▸ Exercice
Reproduisez à l'identique l'ensemble des lignes ci-dessous, sans en omettre aucune.

-.-.-

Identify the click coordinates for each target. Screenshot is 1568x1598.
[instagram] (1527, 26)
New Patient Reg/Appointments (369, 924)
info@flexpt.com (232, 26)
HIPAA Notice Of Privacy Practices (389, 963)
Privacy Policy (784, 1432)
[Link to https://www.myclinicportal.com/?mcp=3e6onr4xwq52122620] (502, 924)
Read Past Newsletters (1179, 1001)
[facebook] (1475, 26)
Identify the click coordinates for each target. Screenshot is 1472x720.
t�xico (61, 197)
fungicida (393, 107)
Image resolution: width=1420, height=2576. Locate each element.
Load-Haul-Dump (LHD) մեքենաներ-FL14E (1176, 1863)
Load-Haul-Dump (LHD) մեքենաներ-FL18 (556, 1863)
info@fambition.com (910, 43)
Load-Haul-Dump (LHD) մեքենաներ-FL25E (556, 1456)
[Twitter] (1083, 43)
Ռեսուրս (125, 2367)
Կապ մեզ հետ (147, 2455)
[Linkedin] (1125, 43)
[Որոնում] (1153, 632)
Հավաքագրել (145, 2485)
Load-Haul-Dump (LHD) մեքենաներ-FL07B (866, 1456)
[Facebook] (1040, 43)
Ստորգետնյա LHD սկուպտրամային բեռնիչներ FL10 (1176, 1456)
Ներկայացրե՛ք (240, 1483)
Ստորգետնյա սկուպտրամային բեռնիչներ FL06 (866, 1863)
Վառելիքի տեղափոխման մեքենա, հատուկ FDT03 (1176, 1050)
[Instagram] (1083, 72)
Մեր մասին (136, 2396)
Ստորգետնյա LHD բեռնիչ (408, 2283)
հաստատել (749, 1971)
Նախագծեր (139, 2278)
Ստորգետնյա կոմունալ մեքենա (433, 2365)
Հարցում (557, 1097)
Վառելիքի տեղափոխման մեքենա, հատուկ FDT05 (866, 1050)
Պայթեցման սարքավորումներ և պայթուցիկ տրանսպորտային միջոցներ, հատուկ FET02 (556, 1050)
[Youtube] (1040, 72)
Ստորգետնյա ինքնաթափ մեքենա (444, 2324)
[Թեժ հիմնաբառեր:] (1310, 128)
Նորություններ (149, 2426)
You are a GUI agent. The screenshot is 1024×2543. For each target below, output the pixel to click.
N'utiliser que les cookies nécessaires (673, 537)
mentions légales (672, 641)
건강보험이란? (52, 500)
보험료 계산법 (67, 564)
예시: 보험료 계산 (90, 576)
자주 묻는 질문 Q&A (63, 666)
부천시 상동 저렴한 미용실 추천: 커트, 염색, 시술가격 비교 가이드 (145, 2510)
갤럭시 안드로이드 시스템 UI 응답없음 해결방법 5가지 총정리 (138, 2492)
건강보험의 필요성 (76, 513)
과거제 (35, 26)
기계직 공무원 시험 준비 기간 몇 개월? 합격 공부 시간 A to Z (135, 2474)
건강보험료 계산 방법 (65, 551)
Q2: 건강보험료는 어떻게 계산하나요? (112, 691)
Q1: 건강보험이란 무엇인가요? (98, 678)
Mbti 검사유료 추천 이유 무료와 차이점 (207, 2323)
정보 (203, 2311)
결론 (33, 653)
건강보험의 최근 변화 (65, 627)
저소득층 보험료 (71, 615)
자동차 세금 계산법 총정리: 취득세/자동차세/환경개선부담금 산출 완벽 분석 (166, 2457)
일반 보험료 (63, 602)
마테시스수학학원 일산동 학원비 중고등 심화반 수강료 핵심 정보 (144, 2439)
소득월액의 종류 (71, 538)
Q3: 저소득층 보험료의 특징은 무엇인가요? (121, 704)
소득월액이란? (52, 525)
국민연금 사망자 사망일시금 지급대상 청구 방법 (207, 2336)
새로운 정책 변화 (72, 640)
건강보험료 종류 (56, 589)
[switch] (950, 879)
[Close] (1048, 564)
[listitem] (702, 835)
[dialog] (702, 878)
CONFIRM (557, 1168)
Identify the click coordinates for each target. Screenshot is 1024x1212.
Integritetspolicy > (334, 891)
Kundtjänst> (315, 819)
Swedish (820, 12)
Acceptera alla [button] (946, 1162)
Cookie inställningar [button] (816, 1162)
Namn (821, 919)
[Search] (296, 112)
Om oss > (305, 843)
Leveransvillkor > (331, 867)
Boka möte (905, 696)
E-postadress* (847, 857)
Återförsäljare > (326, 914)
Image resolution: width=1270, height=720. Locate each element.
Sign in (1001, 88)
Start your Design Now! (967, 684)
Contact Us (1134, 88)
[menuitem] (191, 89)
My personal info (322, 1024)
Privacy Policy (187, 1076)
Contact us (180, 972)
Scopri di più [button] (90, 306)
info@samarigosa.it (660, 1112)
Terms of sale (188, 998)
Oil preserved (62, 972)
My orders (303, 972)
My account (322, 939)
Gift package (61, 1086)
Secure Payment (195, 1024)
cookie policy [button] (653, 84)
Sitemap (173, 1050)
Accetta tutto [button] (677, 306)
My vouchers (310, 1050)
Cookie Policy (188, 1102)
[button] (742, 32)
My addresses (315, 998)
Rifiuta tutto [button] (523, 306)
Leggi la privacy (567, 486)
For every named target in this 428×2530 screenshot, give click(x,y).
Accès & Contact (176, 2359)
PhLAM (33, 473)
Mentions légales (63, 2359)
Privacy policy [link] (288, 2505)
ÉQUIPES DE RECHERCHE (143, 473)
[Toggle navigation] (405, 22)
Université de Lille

-.-.-

▸ Corrigé complet
Identify the click coordinates for each target. Screenshot is 1568x1598.
[instagram] (1527, 26)
New Patient Reg/Appointments (369, 924)
info@flexpt.com (232, 26)
HIPAA Notice Of Privacy Practices (389, 963)
Privacy Policy (784, 1432)
[Link to https://www.myclinicportal.com/?mcp=3e6onr4xwq52122620] (502, 924)
Read Past Newsletters (1179, 1001)
[facebook] (1475, 26)
Identify the click coordinates for each target. Screenshot is 1472x720.
t�xico (61, 197)
fungicida (393, 107)
Image resolution: width=1420, height=2576. Locate each element.
Load-Haul-Dump (LHD) մեքենաներ-FL14E (1176, 1863)
Load-Haul-Dump (LHD) մեքենաներ-FL18 (556, 1863)
info@fambition.com (910, 43)
Load-Haul-Dump (LHD) մեքենաներ-FL25E (556, 1456)
[Twitter] (1083, 43)
Ռեսուրս (125, 2367)
Կապ մեզ հետ (147, 2455)
[Linkedin] (1125, 43)
[Որոնում] (1153, 632)
Հավաքագրել (145, 2485)
Load-Haul-Dump (LHD) մեքենաներ-FL07B (866, 1456)
[Facebook] (1040, 43)
Ստորգետնյա LHD սկուպտրամային բեռնիչներ FL10 (1176, 1456)
Ներկայացրե՛ք (240, 1483)
Ստորգետնյա սկուպտրամային բեռնիչներ FL06 (866, 1863)
Վառելիքի տեղափոխման մեքենա, հատուկ FDT03 (1176, 1050)
[Instagram] (1083, 72)
Մեր մասին (136, 2396)
Ստորգետնյա LHD բեռնիչ (408, 2283)
հաստատել (749, 1971)
Նախագծեր (139, 2278)
Ստորգետնյա կոմունալ մեքենա (433, 2365)
Հարցում (557, 1097)
Վառելիքի տեղափոխման մեքենա, հատուկ FDT05 (866, 1050)
Պայթեցման սարքավորումներ և պայթուցիկ տրանսպորտային միջոցներ, հատուկ FET02 (556, 1050)
[Youtube] (1040, 72)
Ստորգետնյա ինքնաթափ մեքենա (444, 2324)
[Թեժ հիմնաբառեր:] (1310, 128)
Նորություններ (149, 2426)
You are a GUI agent. The screenshot is 1024×2543. For each target below, output the pixel to click.
N'utiliser que les cookies nécessaires (673, 537)
mentions légales (672, 641)
건강보험이란? (52, 500)
보험료 계산법 (67, 564)
예시: 보험료 계산 (90, 576)
자주 묻는 질문 Q&A (63, 666)
부천시 상동 저렴한 미용실 추천: 커트, 염색, 시술가격 비교 가이드 (145, 2510)
갤럭시 안드로이드 시스템 UI 응답없음 해결방법 5가지 총정리 (138, 2492)
건강보험의 필요성 (76, 513)
과거제 (35, 26)
기계직 공무원 시험 준비 기간 몇 개월? 합격 공부 시간 A to Z (135, 2474)
건강보험료 계산 방법 (65, 551)
Q2: 건강보험료는 어떻게 계산하나요? (112, 691)
Q1: 건강보험이란 무엇인가요? (98, 678)
Mbti 검사유료 추천 이유 무료와 차이점 (207, 2323)
정보 (203, 2311)
결론 (33, 653)
건강보험의 최근 변화 (65, 627)
저소득층 보험료 (71, 615)
자동차 세금 계산법 총정리: 취득세/자동차세/환경개선부담금 산출 완벽 분석 (166, 2457)
일반 보험료 (63, 602)
마테시스수학학원 일산동 학원비 중고등 심화반 수강료 핵심 정보 (144, 2439)
소득월액의 종류 (71, 538)
Q3: 저소득층 보험료의 특징은 무엇인가요? (121, 704)
소득월액이란? (52, 525)
국민연금 사망자 사망일시금 지급대상 청구 방법 (207, 2336)
새로운 정책 변화 (72, 640)
건강보험료 종류 (56, 589)
[switch] (950, 879)
[Close] (1048, 564)
[listitem] (702, 835)
[dialog] (702, 878)
CONFIRM (557, 1168)
Identify the click coordinates for each target. Screenshot is 1024x1212.
Integritetspolicy > (334, 891)
Kundtjänst> (315, 819)
Swedish (820, 12)
Acceptera alla [button] (946, 1162)
Cookie inställningar [button] (816, 1162)
Namn (821, 919)
[Search] (296, 112)
Om oss > (305, 843)
Leveransvillkor > (331, 867)
Boka möte (905, 696)
E-postadress* (847, 857)
Återförsäljare > (326, 914)
Image resolution: width=1270, height=720. Locate each element.
Sign in (1001, 88)
Start your Design Now! (967, 684)
Contact Us (1134, 88)
[menuitem] (191, 89)
My personal info (322, 1024)
Privacy Policy (187, 1076)
Contact us (180, 972)
Scopri di più [button] (90, 306)
info@samarigosa.it (660, 1112)
Terms of sale (188, 998)
Oil preserved (62, 972)
My orders (303, 972)
My account (322, 939)
Gift package (61, 1086)
Secure Payment (195, 1024)
cookie policy [button] (653, 84)
Sitemap (173, 1050)
Accetta tutto [button] (677, 306)
My vouchers (310, 1050)
Cookie Policy (188, 1102)
[button] (742, 32)
My addresses (315, 998)
Rifiuta tutto [button] (523, 306)
Leggi la privacy (567, 486)
For every named target in this 428×2530 screenshot, give click(x,y).
Accès & Contact (176, 2359)
PhLAM (33, 473)
Mentions légales (63, 2359)
Privacy policy [link] (288, 2505)
ÉQUIPES DE RECHERCHE (143, 473)
[Toggle navigation] (405, 22)
Université de Lille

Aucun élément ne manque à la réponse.